### Data provided ###

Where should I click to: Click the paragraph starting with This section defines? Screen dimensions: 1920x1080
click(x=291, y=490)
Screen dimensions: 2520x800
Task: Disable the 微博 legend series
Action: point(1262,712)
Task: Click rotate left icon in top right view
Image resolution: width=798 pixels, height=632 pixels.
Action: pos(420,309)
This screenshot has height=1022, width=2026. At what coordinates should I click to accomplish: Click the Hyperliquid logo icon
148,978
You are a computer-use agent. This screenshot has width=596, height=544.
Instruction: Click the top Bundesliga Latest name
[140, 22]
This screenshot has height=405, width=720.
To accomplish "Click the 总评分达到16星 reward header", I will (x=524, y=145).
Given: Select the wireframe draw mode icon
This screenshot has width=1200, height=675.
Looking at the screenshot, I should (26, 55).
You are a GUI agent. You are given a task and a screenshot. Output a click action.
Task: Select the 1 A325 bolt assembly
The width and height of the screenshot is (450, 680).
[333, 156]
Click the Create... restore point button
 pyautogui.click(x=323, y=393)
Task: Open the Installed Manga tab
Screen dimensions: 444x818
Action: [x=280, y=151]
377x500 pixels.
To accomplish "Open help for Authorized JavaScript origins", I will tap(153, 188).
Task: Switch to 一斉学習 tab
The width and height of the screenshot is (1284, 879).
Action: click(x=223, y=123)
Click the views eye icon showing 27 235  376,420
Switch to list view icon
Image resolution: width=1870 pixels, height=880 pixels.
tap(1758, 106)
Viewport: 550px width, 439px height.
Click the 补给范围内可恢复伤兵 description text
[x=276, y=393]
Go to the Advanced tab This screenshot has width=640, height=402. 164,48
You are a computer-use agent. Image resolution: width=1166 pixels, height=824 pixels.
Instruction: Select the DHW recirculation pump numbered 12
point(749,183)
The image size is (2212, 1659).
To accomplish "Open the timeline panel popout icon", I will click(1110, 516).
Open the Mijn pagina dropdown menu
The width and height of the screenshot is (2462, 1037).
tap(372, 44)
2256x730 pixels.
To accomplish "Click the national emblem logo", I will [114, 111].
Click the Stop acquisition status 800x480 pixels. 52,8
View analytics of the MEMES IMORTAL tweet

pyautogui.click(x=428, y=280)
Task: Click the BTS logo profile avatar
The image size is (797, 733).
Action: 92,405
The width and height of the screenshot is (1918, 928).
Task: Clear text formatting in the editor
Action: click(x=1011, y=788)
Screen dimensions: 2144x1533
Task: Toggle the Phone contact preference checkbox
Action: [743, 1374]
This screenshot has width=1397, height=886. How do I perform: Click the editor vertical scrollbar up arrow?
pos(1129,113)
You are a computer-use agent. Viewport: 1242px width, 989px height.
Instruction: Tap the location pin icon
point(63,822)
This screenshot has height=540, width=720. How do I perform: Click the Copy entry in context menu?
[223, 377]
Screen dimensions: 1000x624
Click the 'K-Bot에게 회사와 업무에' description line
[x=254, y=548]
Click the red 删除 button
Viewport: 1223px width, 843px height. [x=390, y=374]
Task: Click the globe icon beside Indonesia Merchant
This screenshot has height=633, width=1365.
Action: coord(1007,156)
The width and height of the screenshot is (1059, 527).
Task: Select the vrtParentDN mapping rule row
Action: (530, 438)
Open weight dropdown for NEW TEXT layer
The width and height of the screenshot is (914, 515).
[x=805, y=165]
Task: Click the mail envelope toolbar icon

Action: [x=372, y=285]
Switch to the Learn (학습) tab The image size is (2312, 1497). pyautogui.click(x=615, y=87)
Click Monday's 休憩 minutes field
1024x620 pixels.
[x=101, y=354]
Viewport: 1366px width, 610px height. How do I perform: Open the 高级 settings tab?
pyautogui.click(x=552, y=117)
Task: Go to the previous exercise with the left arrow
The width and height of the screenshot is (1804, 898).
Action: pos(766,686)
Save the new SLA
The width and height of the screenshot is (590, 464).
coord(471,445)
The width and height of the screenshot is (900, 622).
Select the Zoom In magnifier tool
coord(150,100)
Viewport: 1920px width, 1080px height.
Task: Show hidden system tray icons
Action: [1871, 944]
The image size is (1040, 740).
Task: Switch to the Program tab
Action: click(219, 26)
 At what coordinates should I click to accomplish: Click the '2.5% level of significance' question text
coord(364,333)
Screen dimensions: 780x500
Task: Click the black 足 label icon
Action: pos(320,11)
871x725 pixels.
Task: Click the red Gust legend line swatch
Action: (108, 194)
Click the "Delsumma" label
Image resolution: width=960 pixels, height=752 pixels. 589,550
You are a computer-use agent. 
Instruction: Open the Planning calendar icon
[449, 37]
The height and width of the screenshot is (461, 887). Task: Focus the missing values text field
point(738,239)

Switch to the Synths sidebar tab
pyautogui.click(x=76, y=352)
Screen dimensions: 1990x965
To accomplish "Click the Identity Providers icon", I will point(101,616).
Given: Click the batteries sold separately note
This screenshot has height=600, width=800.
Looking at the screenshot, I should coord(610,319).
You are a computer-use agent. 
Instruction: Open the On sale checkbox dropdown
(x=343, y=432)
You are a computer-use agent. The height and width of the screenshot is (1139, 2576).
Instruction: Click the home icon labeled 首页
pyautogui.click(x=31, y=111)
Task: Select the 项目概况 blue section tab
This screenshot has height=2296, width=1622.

###

## Stated problem:
Can you repeat every one of the items above word for word, with nothing changed?

## Task solution:
Where should I click to: Click the paragraph starting with This section defines? Screen dimensions: 1920x1080
click(x=291, y=490)
Screen dimensions: 2520x800
Task: Disable the 微博 legend series
Action: point(1262,712)
Task: Click rotate left icon in top right view
Image resolution: width=798 pixels, height=632 pixels.
Action: pos(420,309)
This screenshot has height=1022, width=2026. At what coordinates should I click to accomplish: Click the Hyperliquid logo icon
148,978
You are a computer-use agent. This screenshot has width=596, height=544.
Instruction: Click the top Bundesliga Latest name
[140, 22]
This screenshot has height=405, width=720.
To accomplish "Click the 总评分达到16星 reward header", I will (x=524, y=145).
Given: Select the wireframe draw mode icon
This screenshot has width=1200, height=675.
Looking at the screenshot, I should (26, 55).
You are a GUI agent. You are given a task and a screenshot. Output a click action.
Task: Select the 1 A325 bolt assembly
The width and height of the screenshot is (450, 680).
[333, 156]
Click the Create... restore point button
 pyautogui.click(x=323, y=393)
Task: Open the Installed Manga tab
Screen dimensions: 444x818
Action: [x=280, y=151]
377x500 pixels.
To accomplish "Open help for Authorized JavaScript origins", I will tap(153, 188).
Task: Switch to 一斉学習 tab
The width and height of the screenshot is (1284, 879).
Action: click(x=223, y=123)
Click the views eye icon showing 27 235  376,420
Switch to list view icon
Image resolution: width=1870 pixels, height=880 pixels.
tap(1758, 106)
Viewport: 550px width, 439px height.
Click the 补给范围内可恢复伤兵 description text
[x=276, y=393]
Go to the Advanced tab This screenshot has width=640, height=402. 164,48
You are a computer-use agent. Image resolution: width=1166 pixels, height=824 pixels.
Instruction: Select the DHW recirculation pump numbered 12
point(749,183)
The image size is (2212, 1659).
To accomplish "Open the timeline panel popout icon", I will click(1110, 516).
Open the Mijn pagina dropdown menu
The width and height of the screenshot is (2462, 1037).
tap(372, 44)
2256x730 pixels.
To accomplish "Click the national emblem logo", I will [114, 111].
Click the Stop acquisition status 800x480 pixels. 52,8
View analytics of the MEMES IMORTAL tweet

pyautogui.click(x=428, y=280)
Task: Click the BTS logo profile avatar
The image size is (797, 733).
Action: 92,405
The width and height of the screenshot is (1918, 928).
Task: Clear text formatting in the editor
Action: click(x=1011, y=788)
Screen dimensions: 2144x1533
Task: Toggle the Phone contact preference checkbox
Action: [743, 1374]
This screenshot has width=1397, height=886. How do I perform: Click the editor vertical scrollbar up arrow?
pos(1129,113)
You are a computer-use agent. Viewport: 1242px width, 989px height.
Instruction: Tap the location pin icon
point(63,822)
This screenshot has height=540, width=720. How do I perform: Click the Copy entry in context menu?
[223, 377]
Screen dimensions: 1000x624
Click the 'K-Bot에게 회사와 업무에' description line
[x=254, y=548]
Click the red 删除 button
Viewport: 1223px width, 843px height. [x=390, y=374]
Task: Click the globe icon beside Indonesia Merchant
This screenshot has height=633, width=1365.
Action: coord(1007,156)
The width and height of the screenshot is (1059, 527).
Task: Select the vrtParentDN mapping rule row
Action: (530, 438)
Open weight dropdown for NEW TEXT layer
The width and height of the screenshot is (914, 515).
[x=805, y=165]
Task: Click the mail envelope toolbar icon

Action: [x=372, y=285]
Switch to the Learn (학습) tab The image size is (2312, 1497). pyautogui.click(x=615, y=87)
Click Monday's 休憩 minutes field
1024x620 pixels.
[x=101, y=354]
Viewport: 1366px width, 610px height. How do I perform: Open the 高级 settings tab?
pyautogui.click(x=552, y=117)
Task: Go to the previous exercise with the left arrow
The width and height of the screenshot is (1804, 898).
Action: pos(766,686)
Save the new SLA
The width and height of the screenshot is (590, 464).
coord(471,445)
The width and height of the screenshot is (900, 622).
Select the Zoom In magnifier tool
coord(150,100)
Viewport: 1920px width, 1080px height.
Task: Show hidden system tray icons
Action: [1871, 944]
The image size is (1040, 740).
Task: Switch to the Program tab
Action: click(219, 26)
 At what coordinates should I click to accomplish: Click the '2.5% level of significance' question text
coord(364,333)
Screen dimensions: 780x500
Task: Click the black 足 label icon
Action: pos(320,11)
871x725 pixels.
Task: Click the red Gust legend line swatch
Action: (108, 194)
Click the "Delsumma" label
Image resolution: width=960 pixels, height=752 pixels. 589,550
You are a computer-use agent. 
Instruction: Open the Planning calendar icon
[449, 37]
The height and width of the screenshot is (461, 887). Task: Focus the missing values text field
point(738,239)

Switch to the Synths sidebar tab
pyautogui.click(x=76, y=352)
Screen dimensions: 1990x965
To accomplish "Click the Identity Providers icon", I will point(101,616).
Given: Click the batteries sold separately note
This screenshot has height=600, width=800.
Looking at the screenshot, I should coord(610,319).
You are a computer-use agent. 
Instruction: Open the On sale checkbox dropdown
(x=343, y=432)
You are a computer-use agent. The height and width of the screenshot is (1139, 2576).
Instruction: Click the home icon labeled 首页
pyautogui.click(x=31, y=111)
Task: Select the 项目概况 blue section tab
This screenshot has height=2296, width=1622.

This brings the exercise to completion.